» **Passage du texte**:
──────
Extraits de « Libération », le 26.02.07 : Les grandes écoles sont des lieux privilégiés de la démocratisation

Il est indispensable d’ouvrir les voies de l’excellence à ceux qui n’ont pas la chance d’évoluer dans un environnement favorable.

La démocratisation de l’enseignement est une exigence d’équité citoyenne. En ce qui concerne le système grandes écoles ¬ classes préparatoires, la réflexion part de l’accusation qu’il est élitiste, ce qui est vrai, et antidémocratique, ce qui est faux. S’il est exact que les enfants de cadres et de parents occupant des professions intellectuelles supérieures représentent un pourcentage important des élèves des grandes écoles, ce phénomène est aussi présent, dans une moindre mesure, dans les troisièmes cycles universitaires.

Par ailleurs, si on considère l’encadrement en général, le niveau de représentation (72 %) est le même dans l’ensemble de l’enseignement supérieur. Des études montrent que près de 80 % des élèves de classes préparatoires aux grandes écoles (CPGE) étaient dans le quartile supérieur à l’évaluation d’entrée en 6e. Cela prouve, d’une part, que la sélection à l’entrée des classes préparatoires est bien fondée sur les capacités intellectuelles et, d’autre part, que les déterminismes socioprofessionnels sont déjà joués à l’entrée au collège.

L’ouverture sociale de l’enseignement supérieur nous impose donc de travailler en amont afin d’éviter toute forme d’autocensure des bacheliers. Etayons ce raisonnement : il y a actuellement 38 % de boursiers en STS et en IUT, 28 % en Deug et 18 % en CPGE. Comme aucun dossier de bachelier n’est éliminé sur le critère boursier / non boursier, on peut conclure que les bacheliers issus de milieux non favorisés choisissent majoritairement les filières courtes professionnalisantes.

Les classes préparatoires aux grandes écoles sont des voies de formation qui ouvrent à ceux qui osent les emprunter des formes plurielles d’excellence. Elles sont aussi des lieux privilégiés de la démocratisation puisque la part du mérite scolaire y est déterminante. Il faut donc y assurer la diversification sociale en accompagnant ceux qui, en raison de leur environnement géographique, social ou culturel, s’autocensurent et n’osent pas entreprendre ces études. L’accompagnement doit être engagé à partir de l’articulation entre la troisième et la seconde, « point névralgique » s’il en est, et doit comporter ¬ pour les élèves dont le mérite scolaire ou le potentiel de réussite est repéré et validé ¬ du tutorat, une incitation à l’inscription en CPGE, des mesures facilitant le logement et les conditions d’études, enfin une bourse au mérite attribuée pour la totalité des études.

Le tutorat individuel ou collectif pourrait être mis en place au travers de l’opération qui mobilise 100 000 étudiants des grandes écoles et des universités de niveau bac + 3 pour parrainer et accompagner 100 000 élèves des quartiers défavorisés. Dans ce modèle, les étudiants assurent simplement la tête de cordée et ancrent la cohésion entre les origines sociales et ethniques. N’oublions pas que ce tutorat peut aussi être assuré par des doctorants, des enseignants-chercheurs, des cadres d’entreprises en activité ou par de jeunes retraités, ce qui démultiplierait la cohésion au-delà des générations.
──────
» **Consigne**: Dans l'extrait de Libération, sur quoi repose la conclusion que les bacheliers issus de milieux non favorisés choisissent surtout les filières courtes professionnalisantes ? Expliquez-le en une à trois phrases.

» **Données enregistrées**:
──────
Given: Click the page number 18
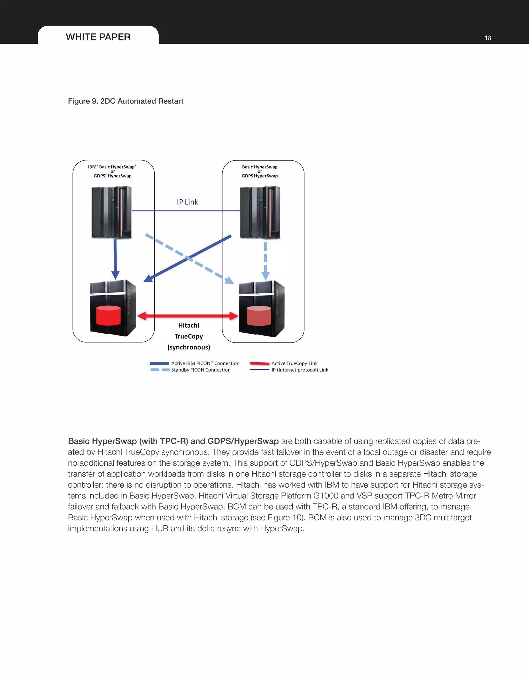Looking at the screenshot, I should pos(488,38).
──────
» **Corrigé**: Elle repose sur la part des boursiers selon les filières : 38 % en STS et en IUT, 28 % en Deug et 18 % en CPGE. Aucun dossier de bachelier n'est éliminé selon qu'il est boursier ou non. Ces écarts viennent donc du choix des élèves eux-mêmes.